Summary: | A novel pedagogy termed Transformative Sustainability Learning (TSL) is a
simple, fundamental and useful outcome of three recent experimental learning
collaborations through the University of British Columbia (UBC). These case
studies include the first two years of a transdisciplinary UBC Earth and Ocean
Sciences collaborative initiative, The Science and Practice of Sustainability; and
one Community Service Learning program coordinated through the UBC Learning
Exchange, coined Edibility and Awareness. This action research, largely conducted
at the on-campus UBC Farm, constituted cyclical processes of innovation,
implementation and reflection. These iterative processes formed the basis for four
primary outcomes. First, the creation of TSL as a useful model for place-based,
learner-centred university education for sustainability. Second, the development
of Head, Hands and Heart, a simple organizing principle for working groups and
individuals to engage in TSL by integrating cognitive learning activities (e.g.

SHORT TASK A:
Reproduce the summary on Transformative Sustainability Learning above word for word, in full.

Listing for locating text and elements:
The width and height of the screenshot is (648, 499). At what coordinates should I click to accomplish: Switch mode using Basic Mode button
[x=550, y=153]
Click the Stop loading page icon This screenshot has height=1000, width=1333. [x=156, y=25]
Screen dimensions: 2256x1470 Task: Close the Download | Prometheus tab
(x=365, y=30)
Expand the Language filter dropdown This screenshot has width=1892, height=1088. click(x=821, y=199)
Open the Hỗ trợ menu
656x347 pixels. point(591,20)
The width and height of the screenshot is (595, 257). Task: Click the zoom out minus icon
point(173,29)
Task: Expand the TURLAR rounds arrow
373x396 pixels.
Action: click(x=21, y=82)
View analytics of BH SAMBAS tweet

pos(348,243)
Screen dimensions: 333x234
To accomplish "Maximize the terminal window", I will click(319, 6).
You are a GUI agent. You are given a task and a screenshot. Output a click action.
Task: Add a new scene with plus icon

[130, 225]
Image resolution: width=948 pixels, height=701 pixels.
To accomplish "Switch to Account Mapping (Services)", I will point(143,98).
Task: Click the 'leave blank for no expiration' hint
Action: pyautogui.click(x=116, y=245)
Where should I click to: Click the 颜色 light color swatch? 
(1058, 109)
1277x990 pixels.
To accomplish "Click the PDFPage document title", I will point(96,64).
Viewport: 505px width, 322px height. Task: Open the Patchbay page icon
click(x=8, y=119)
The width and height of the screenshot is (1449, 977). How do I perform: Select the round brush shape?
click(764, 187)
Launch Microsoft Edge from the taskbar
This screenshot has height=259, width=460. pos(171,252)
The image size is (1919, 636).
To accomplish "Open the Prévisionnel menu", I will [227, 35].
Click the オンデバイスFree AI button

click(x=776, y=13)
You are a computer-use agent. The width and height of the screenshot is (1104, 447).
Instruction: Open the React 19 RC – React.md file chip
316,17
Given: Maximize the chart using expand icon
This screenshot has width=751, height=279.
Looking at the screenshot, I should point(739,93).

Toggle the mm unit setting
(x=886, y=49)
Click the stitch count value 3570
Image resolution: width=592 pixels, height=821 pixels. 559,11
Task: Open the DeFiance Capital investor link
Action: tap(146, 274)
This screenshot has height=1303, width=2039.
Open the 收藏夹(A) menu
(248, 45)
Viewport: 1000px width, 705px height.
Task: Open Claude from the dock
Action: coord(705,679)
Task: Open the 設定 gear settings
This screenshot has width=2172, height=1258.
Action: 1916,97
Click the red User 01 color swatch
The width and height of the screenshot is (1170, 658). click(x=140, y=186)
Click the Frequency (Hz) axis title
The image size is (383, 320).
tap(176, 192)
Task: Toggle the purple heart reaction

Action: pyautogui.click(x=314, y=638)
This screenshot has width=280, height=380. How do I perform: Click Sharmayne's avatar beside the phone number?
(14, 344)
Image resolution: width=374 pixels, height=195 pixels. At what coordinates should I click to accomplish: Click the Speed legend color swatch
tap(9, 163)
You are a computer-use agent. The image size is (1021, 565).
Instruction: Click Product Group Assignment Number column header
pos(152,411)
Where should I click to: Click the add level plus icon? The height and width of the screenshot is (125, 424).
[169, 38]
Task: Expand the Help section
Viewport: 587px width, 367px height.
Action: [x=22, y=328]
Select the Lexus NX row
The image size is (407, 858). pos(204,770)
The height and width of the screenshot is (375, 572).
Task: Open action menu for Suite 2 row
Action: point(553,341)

SHORT TASK B:
Write out the lines of the listing from the one containing "This screenshot has width=280, height=380." through the end of the listing, inclusive.

RESULT A:
Summary: | A novel pedagogy termed Transformative Sustainability Learning (TSL) is a
simple, fundamental and useful outcome of three recent experimental learning
collaborations through the University of British Columbia (UBC). These case
studies include the first two years of a transdisciplinary UBC Earth and Ocean
Sciences collaborative initiative, The Science and Practice of Sustainability; and
one Community Service Learning program coordinated through the UBC Learning
Exchange, coined Edibility and Awareness. This action research, largely conducted
at the on-campus UBC Farm, constituted cyclical processes of innovation,
implementation and reflection. These iterative processes formed the basis for four
primary outcomes. First, the creation of TSL as a useful model for place-based,
learner-centred university education for sustainability. Second, the development
of Head, Hands and Heart, a simple organizing principle for working groups and
individuals to engage in TSL by integrating cognitive learning activities (e.g.

RESULT B:
This screenshot has width=280, height=380. How do I perform: Click Sharmayne's avatar beside the phone number?
(14, 344)
Image resolution: width=374 pixels, height=195 pixels. At what coordinates should I click to accomplish: Click the Speed legend color swatch
tap(9, 163)
You are a computer-use agent. The image size is (1021, 565).
Instruction: Click Product Group Assignment Number column header
pos(152,411)
Where should I click to: Click the add level plus icon? The height and width of the screenshot is (125, 424).
[169, 38]
Task: Expand the Help section
Viewport: 587px width, 367px height.
Action: [x=22, y=328]
Select the Lexus NX row
The image size is (407, 858). pos(204,770)
The height and width of the screenshot is (375, 572).
Task: Open action menu for Suite 2 row
Action: point(553,341)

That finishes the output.